(Beginning of Excerpted data)

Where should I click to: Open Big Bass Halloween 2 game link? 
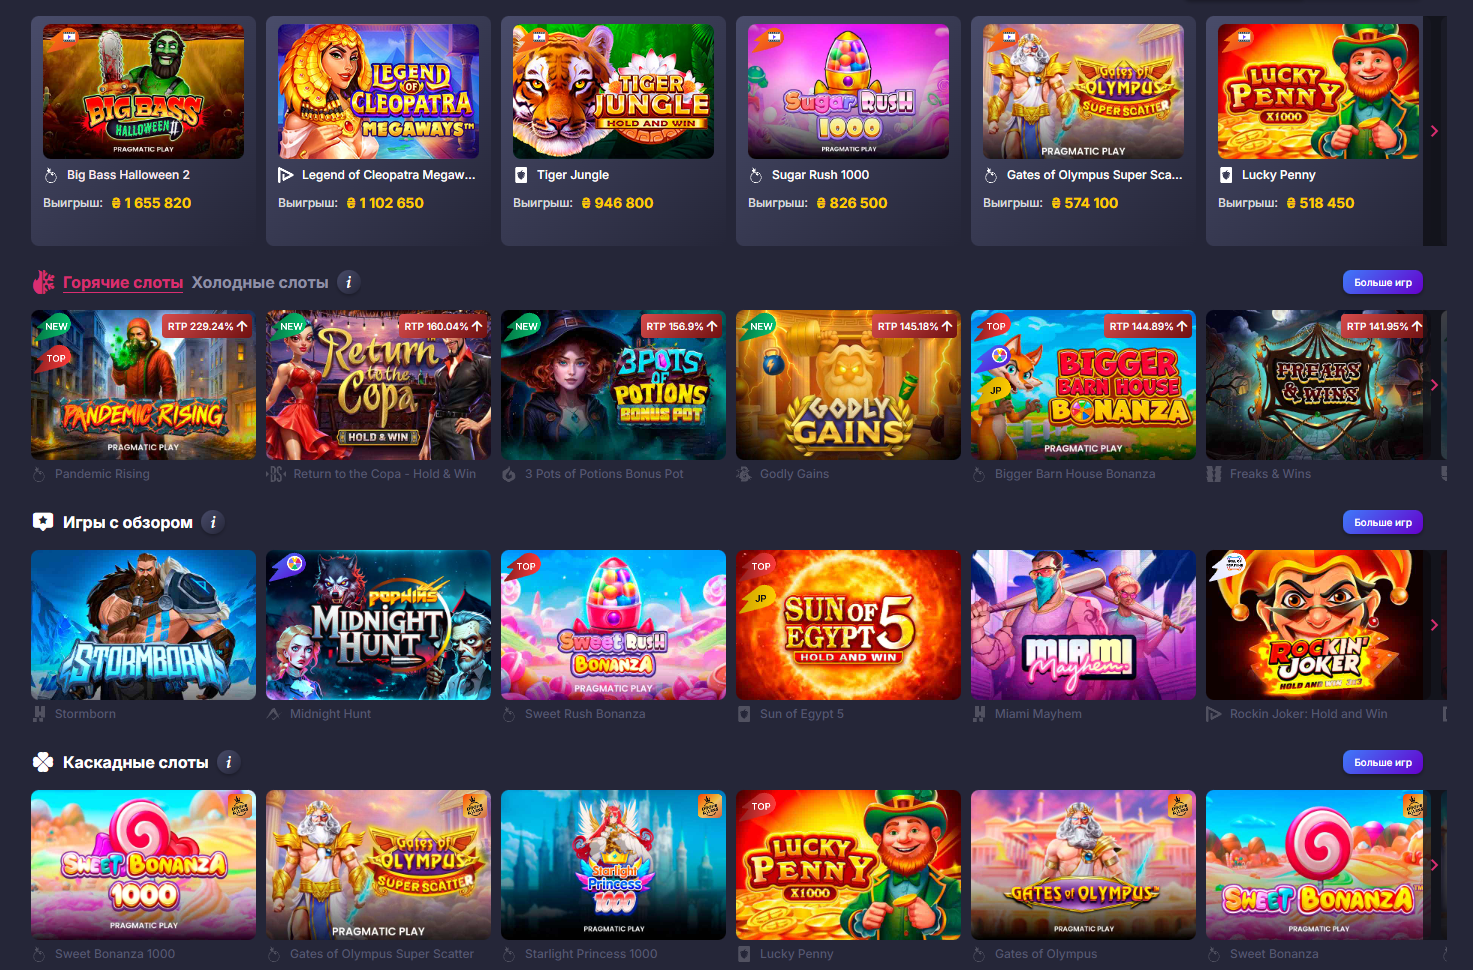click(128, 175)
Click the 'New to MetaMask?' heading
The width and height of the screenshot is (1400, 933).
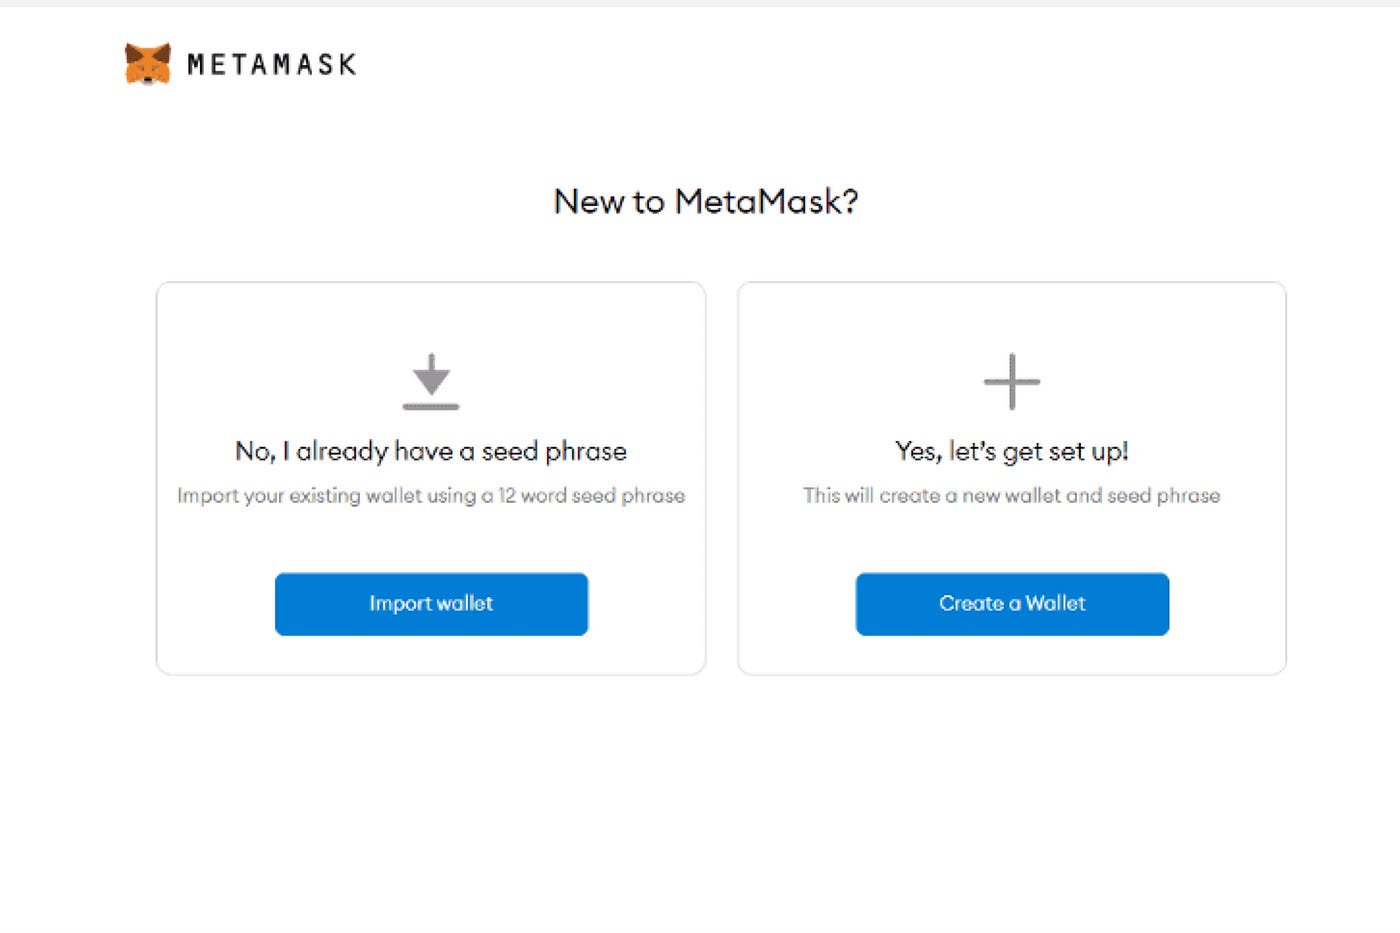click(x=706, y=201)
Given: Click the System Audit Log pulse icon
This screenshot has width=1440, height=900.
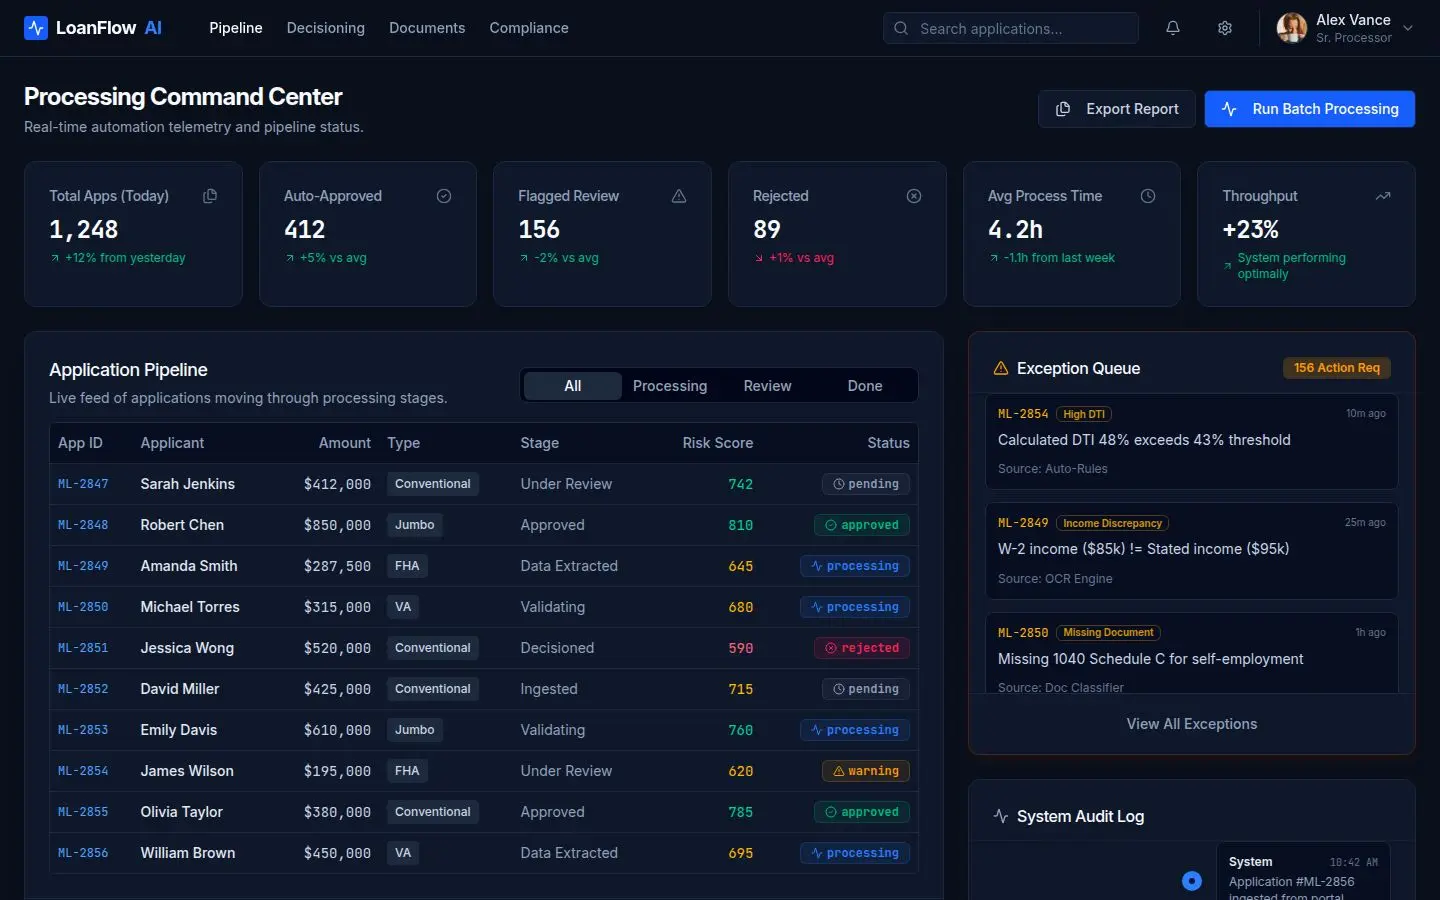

(End of Excerpted data)
(Beginning of Excerpted data)

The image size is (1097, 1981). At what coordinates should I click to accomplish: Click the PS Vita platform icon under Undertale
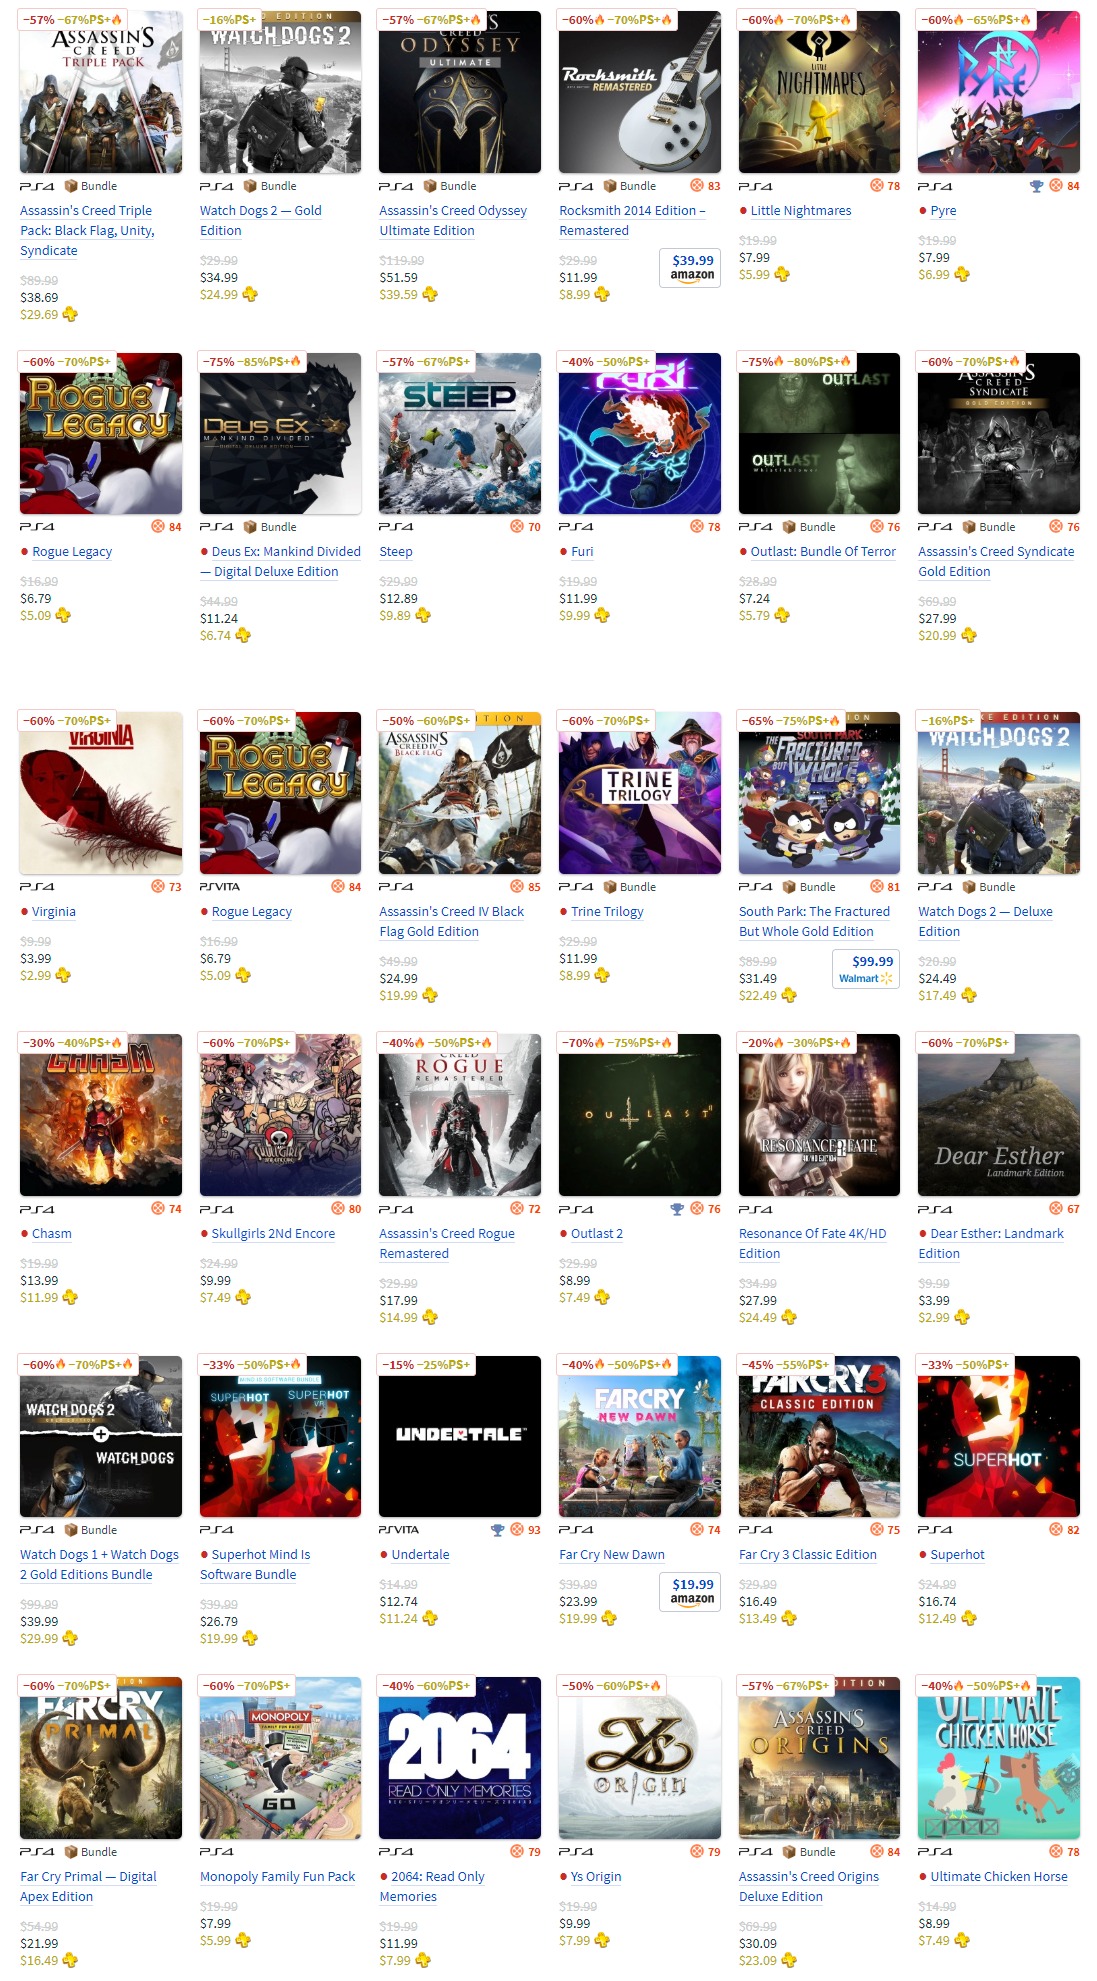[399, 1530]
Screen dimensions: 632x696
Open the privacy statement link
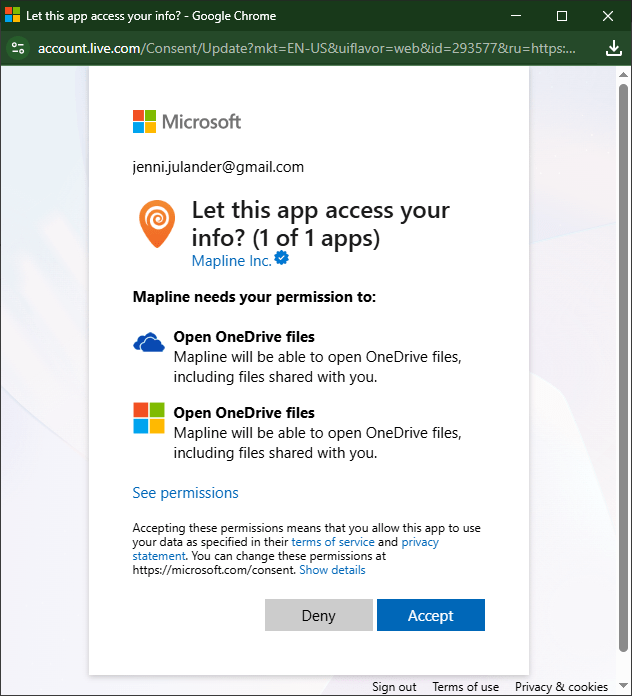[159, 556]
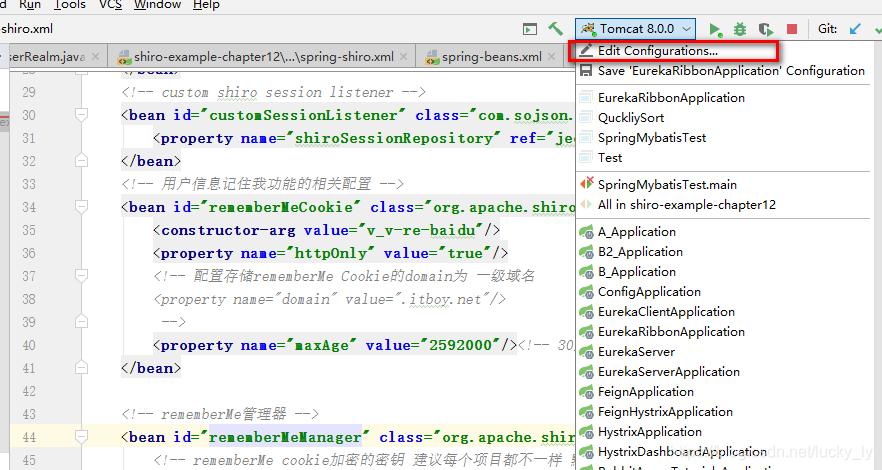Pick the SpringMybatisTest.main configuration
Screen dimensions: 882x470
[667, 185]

(End of Excerpted data)
(Beginning of Excerpted data)

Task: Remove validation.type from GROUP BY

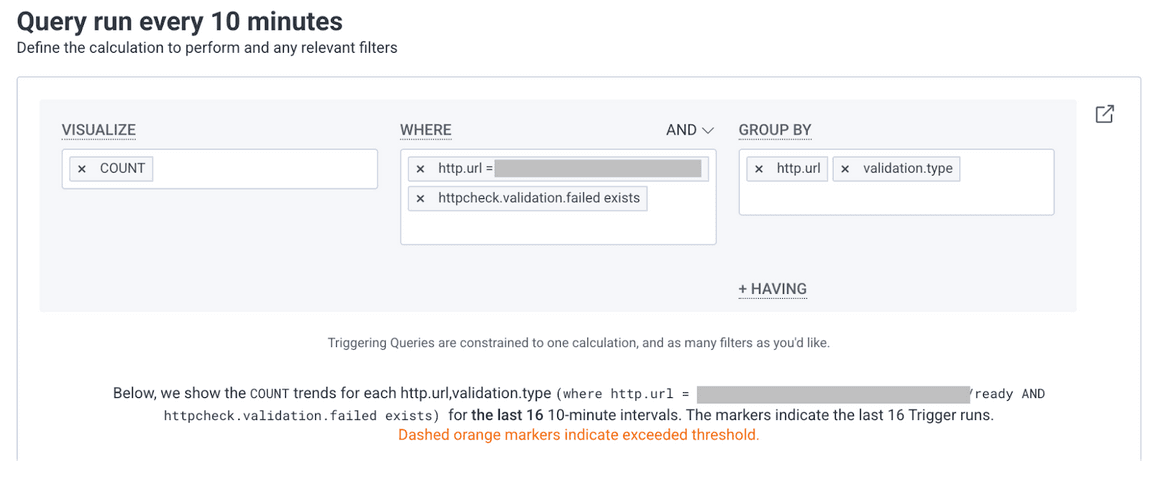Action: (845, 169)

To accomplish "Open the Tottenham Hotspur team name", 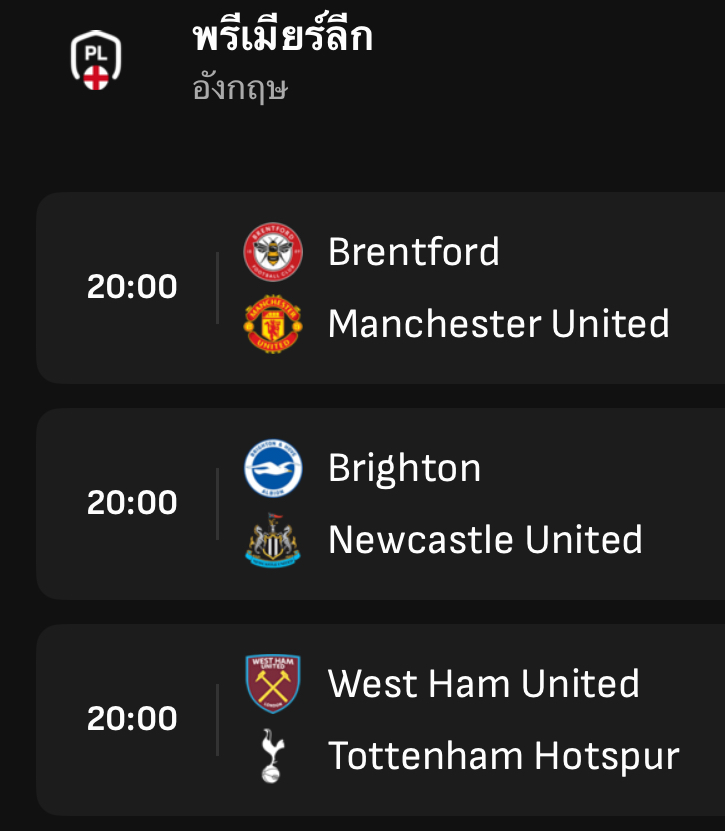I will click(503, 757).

(End of Excerpted data)

Exercise goal -
From the records above, extract exactly and only the lines that begin at the line with "Given: Click the System Audit Log pulse icon" and stop after the line with "This screenshot has width=1440, height=900.".

Response for this exercise -
Given: Click the System Audit Log pulse icon
This screenshot has width=1440, height=900.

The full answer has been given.